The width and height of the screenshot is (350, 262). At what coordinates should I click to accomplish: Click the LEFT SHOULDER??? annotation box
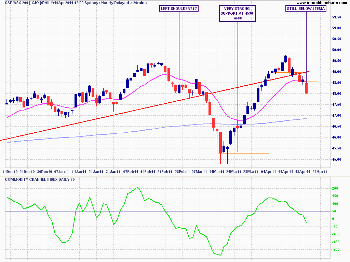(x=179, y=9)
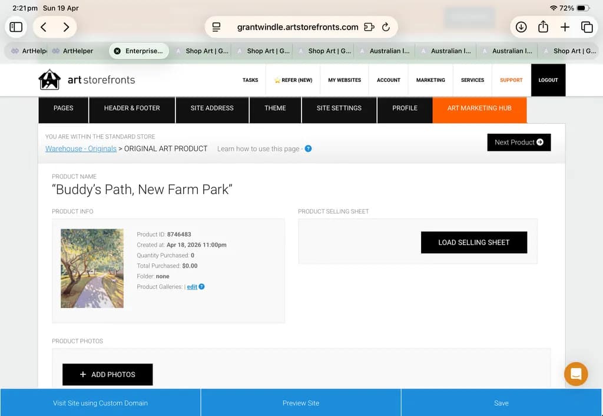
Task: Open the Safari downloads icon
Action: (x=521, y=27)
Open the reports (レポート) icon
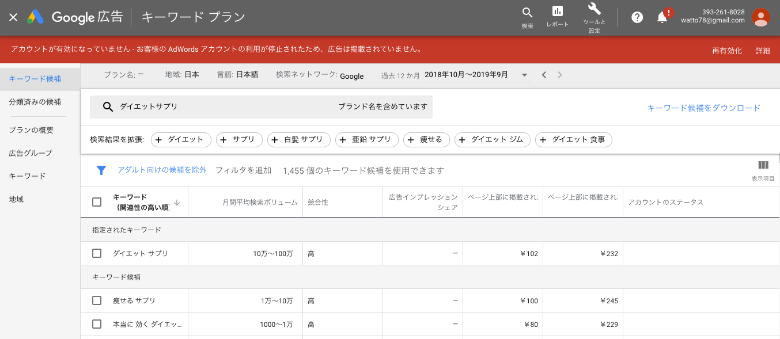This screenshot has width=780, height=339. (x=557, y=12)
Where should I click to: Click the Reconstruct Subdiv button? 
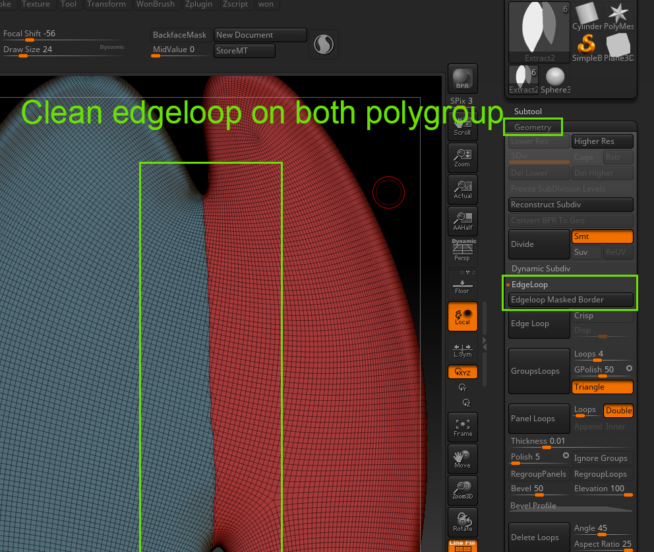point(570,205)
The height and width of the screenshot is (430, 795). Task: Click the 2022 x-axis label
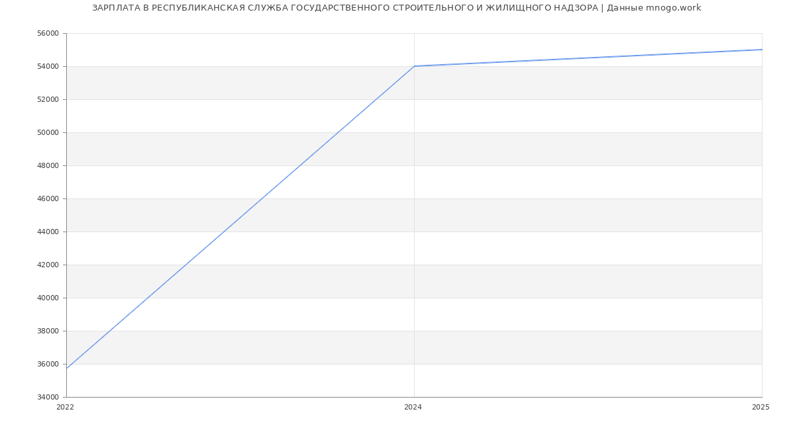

- [Goal] Copy the items word for word from the line containing "Open the reports (レポート) icon" through the end of the items, leaving out the pictures.

- [Completed exercise]
Open the reports (レポート) icon
This screenshot has width=780, height=339. (x=557, y=12)
Where should I click to: Click the Reconstruct Subdiv button? 
point(570,205)
The height and width of the screenshot is (430, 795). Task: Click the 2022 x-axis label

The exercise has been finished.